Холостые ребята — а их теперь немало в политических лагерях, в последние годы в лагеря попадает все больше молодежь — очень страдают без женщин. Бывает так: на воле парень жил с какой-то девушкой, как муж с женой, только брак не зарегистрировали. И вот его посадили, а она не может приехать к нему на свидание, даже на общее, потому что лагерная администрация признает только узаконенные, проштампованные загсом браки. Правда, могут разрешить свидание, если незаконная жена раздобудет справку из сельсовета или райсовета о том, что она фактически сожительствовала с таким-то. Хоть это и унизительно для женщины — просить такую справку, все же многие идут на унижение, чтобы повидаться со своим возлюбленным. И даже, бывает, незнакомые девушки, сведя знакомство в письмах, приезжают на свидание со своими заочными друзьями с такой справкой — если удастся получить в сельсовете (а сельсовету куда деваться, почем там знают, кто с кем живет).
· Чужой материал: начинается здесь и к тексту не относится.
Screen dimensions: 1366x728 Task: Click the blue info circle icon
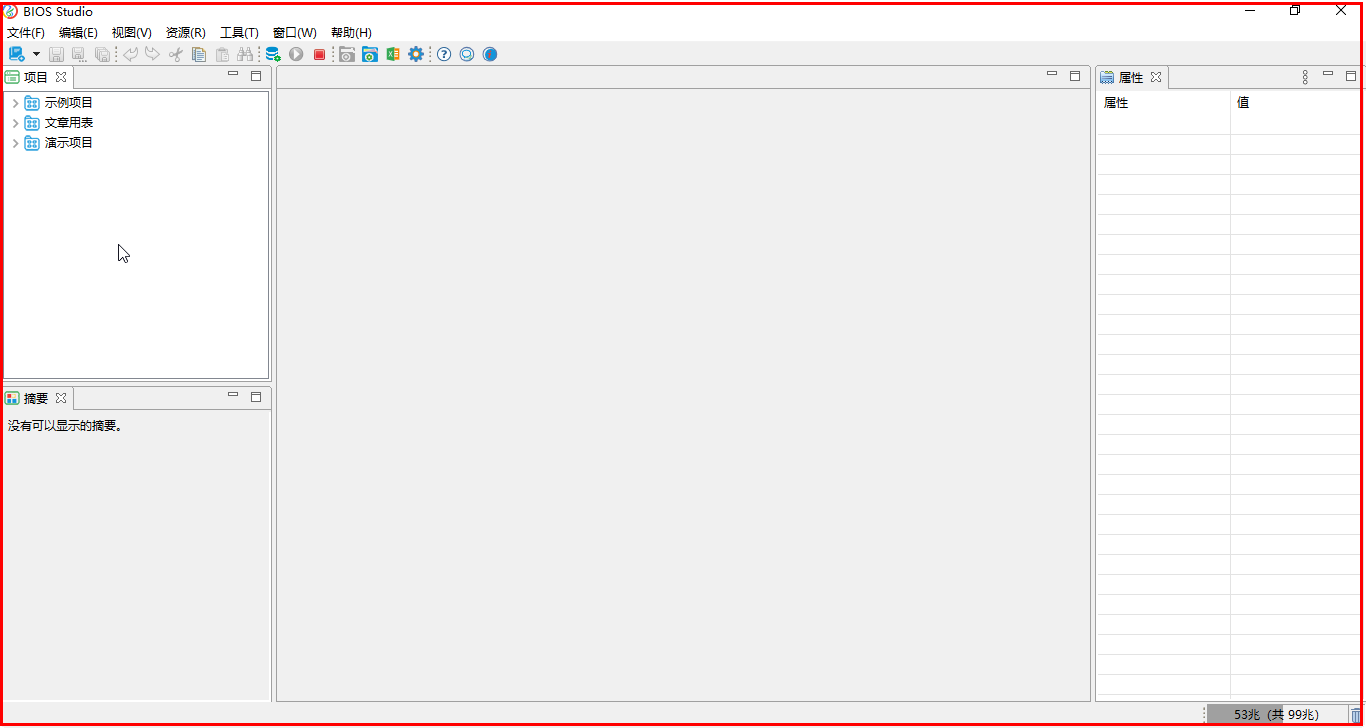tap(490, 54)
Говорят, что еще недавно, года за два до моего приезда в Мордовию, недостаточно было свидетельства о браке или справки из сельсовета. Тогда, говорили мне ребята, женщина должна была предъявить еще справку из вендиспансера — что она не была больна венерическими заболеваниями. Бывало, муж пишет жене: «Дорогая, мне разрешено свидание, приезжай, только вот прихвати еще справочку от врача, что у тебя нет сифилиса или гонореи…» (Жена, конечно, в слезы: «У нас дети, я тебя жду, а ты мне не веришь!» — «Я-то тебе верю, милая, это мой начальник тебе не верит».)
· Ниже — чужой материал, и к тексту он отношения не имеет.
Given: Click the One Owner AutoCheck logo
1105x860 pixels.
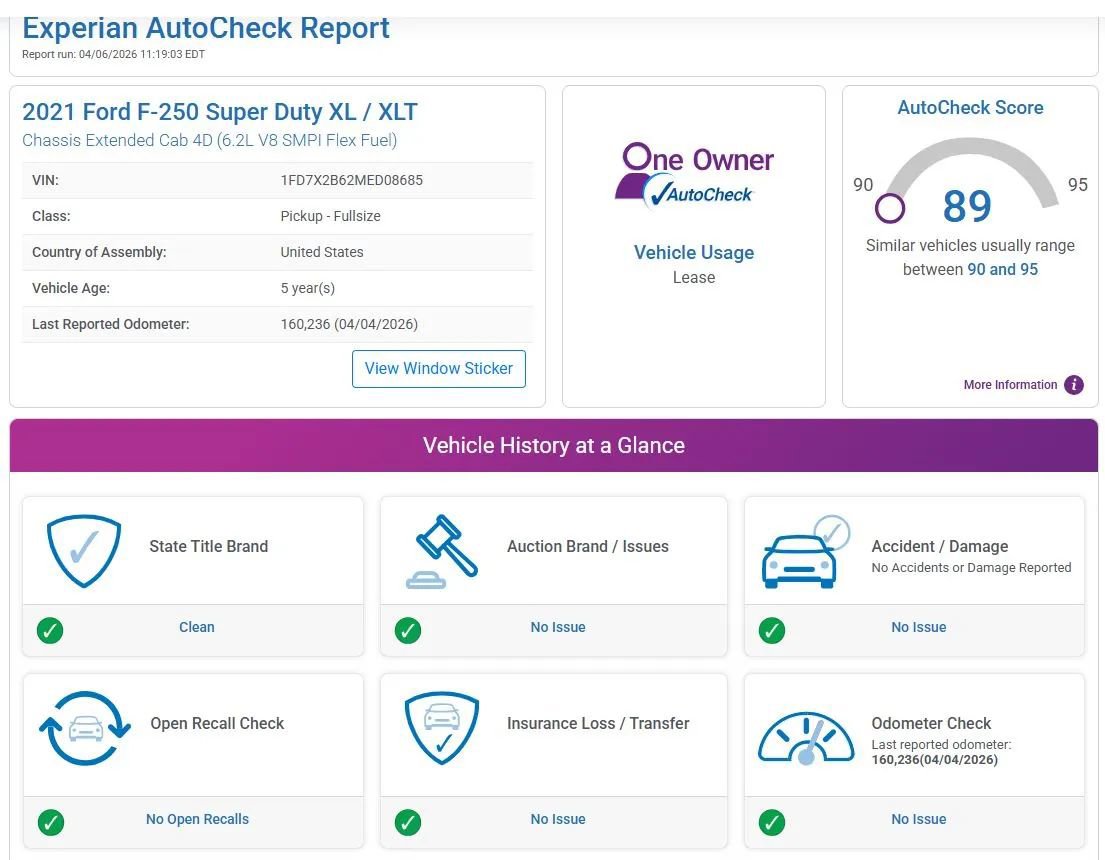Looking at the screenshot, I should point(694,174).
Особенно забавно было, что если жена — член партии, то свидетельства, что она не больна венерической болезнью, не требовалось, вместо него она могла предъявить партбилет. У нас возникало множество вопросов: нужна ли справка кандидату партии? Требуется ли справка от вендиспансера при вступлении в партию? Если нет — то установлено ли наукой, что само вступление в партию очищает, излечивает от сифилиса, подхваченного еще раньше?.. Словом, шуток на эту тему хватало.
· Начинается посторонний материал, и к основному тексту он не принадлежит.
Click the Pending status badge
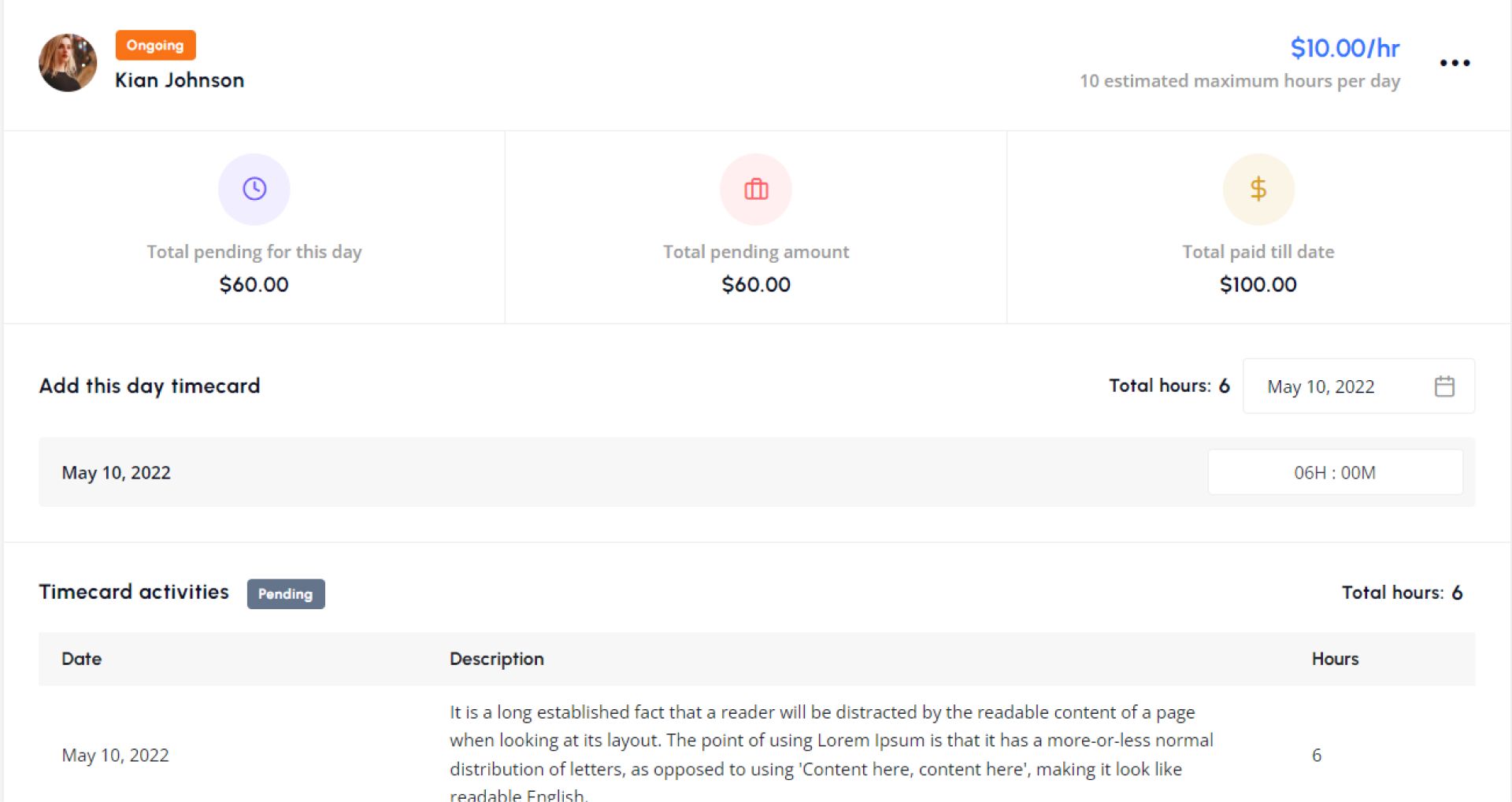 click(285, 594)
Я уже этого правила не застал. В мое время довольно было свидетельства о браке или справки от сельсовета. Я написал про это одной своей знакомой, и вот в 1964 году она, добыв в селе нужную справку, приехала ко мне на свидание. За мной в это время не числилось никаких грехов, и дали три дня; бригадир не вызывал меня в эти дни на работу. Мне повезло: за шесть лет заключения я пробыл три дня с женщиной.

Больше я ее не звал: зачем ей связывать свою жизнь с зэком, что ей за радость приехать раз в год, чтобы пробыть со мной три дня?